# A First Shot at Deep Learning with PyTorch

In this notebook, we are going to take the first step into the world of deep learning using PyTorch.


## Importing the libraries

Like with any other programming exercise, the first step is to import the necessary libraries. As we are going to be using Google Colab to program our neural network, we need to install and import the necessary PyTorch libraries.

In [None]:
## The usual imports
import torch
import torch.nn as nn

## print out the pytorch version used
print(torch.__version__)

2.5.1+cu121


## The Neural Network

![alt text](https://drive.google.com/uc?export=view&id=1Lpi4VPBfAV3JkOLopcsGK4L8dyxmPF1b)

Before building and training a neural network the first step is to process and prepare the data.

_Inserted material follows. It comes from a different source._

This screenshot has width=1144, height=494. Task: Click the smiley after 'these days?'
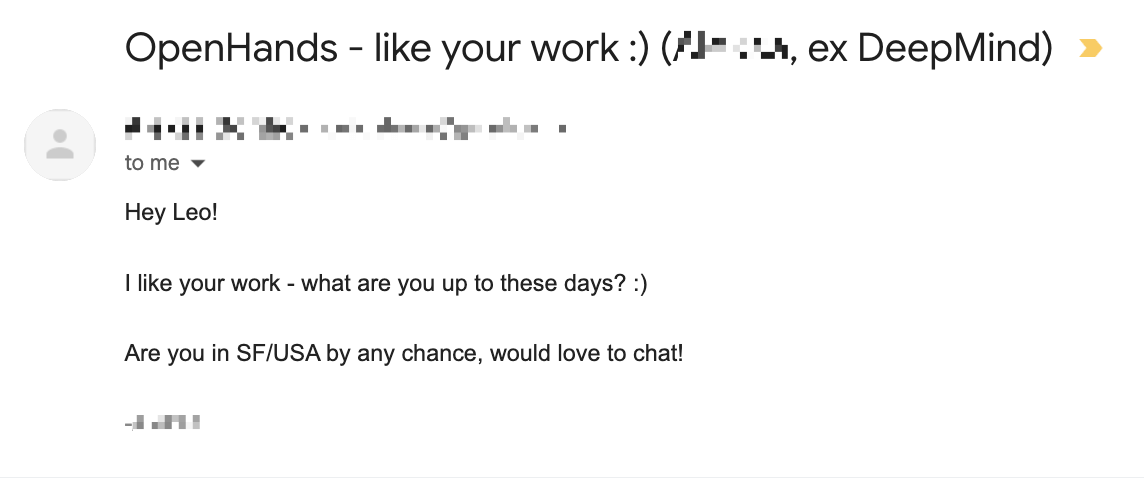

In this notebook, we are going to use syntethic data (i.e., fake data) so we won't be using any real world data.

For the sake of simplicity, we are going to use the following input and output **pairs converted to tensors**, which is how data is typically represented in the world of deep learning. The x values represent the input of dimension `(6,1)` and the y values represent the output of similar dimension.

**A tensor is a multi-dimensional array that serves as the fundamental data structure in PyTorch.
Similar to NumPy arrays but with the added ability to run on GPUs for accelerated computation.**

Why Use Tensors?
Versatility: Can represent scalars, vectors, matrices, and higher-dimensional data.
Performance: Seamless integration with GPUs for faster computations.
Core of Deep Learning: Tensors store input data, model parameters, and activations during training.

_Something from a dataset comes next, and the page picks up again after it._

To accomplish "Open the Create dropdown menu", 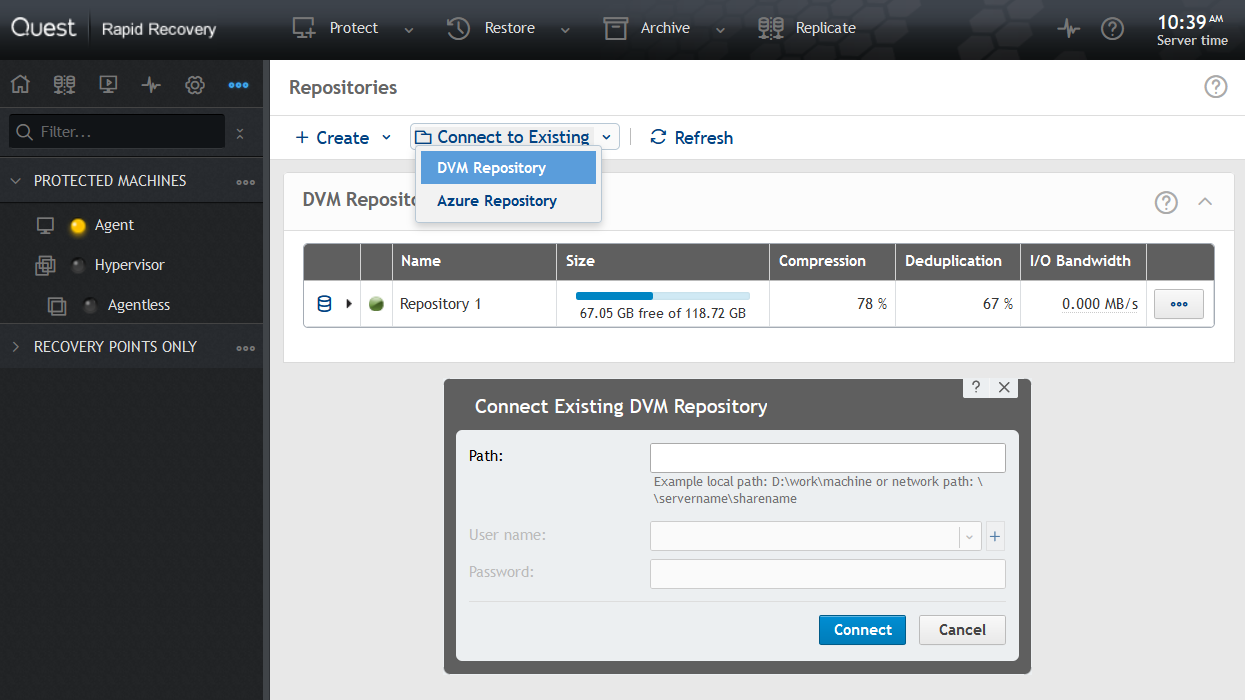I will pos(341,137).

The objective of the neural network model that we are going to build and train is to automatically learn patterns that better characterize the relationship between the `x` and `y` values. Essentially, the model learns the relationship that exists between inputs and outputs which can then be used to predict the corresponding `y` value for any given input `x`.

In [None]:
## our data in tensor form
x = torch.tensor([[-1.0],  [0.0], [1.0], [2.0], [3.0], [4.0]], dtype=torch.float)
y = torch.tensor([[-3.0], [-1.0], [1.0], [3.0], [5.0], [7.0]], dtype=torch.float)

In [None]:
tensor = torch.tensor([1, 2, 3], dtype=torch.float32)
if torch.cuda.is_available():
    tensor = tensor.to("cuda")
    print("Tensor on GPU:", tensor)
else:
    print("Tensor on CPU:", tensor)

Tensor on GPU: tensor([1., 2., 3.], device='cuda:0')


In [None]:
## print size of the input tensor
x.size()
tensor.size()

torch.Size([3])

## The Neural Network Components

### Model

* Below we show an example of how to define a hidden layer named `layer1` with size `(1, 1)`. For the purpose of this tutorial, we won't explicitly define the `weights` and allow the built-in functions provided by PyTorch to handle that part for us. By the way, the `nn.Linear(...)` function applies a linear transformation ($y = xA^T + b$) to the data that was provided as its input. We ignore the bias for now by setting `bias=False`.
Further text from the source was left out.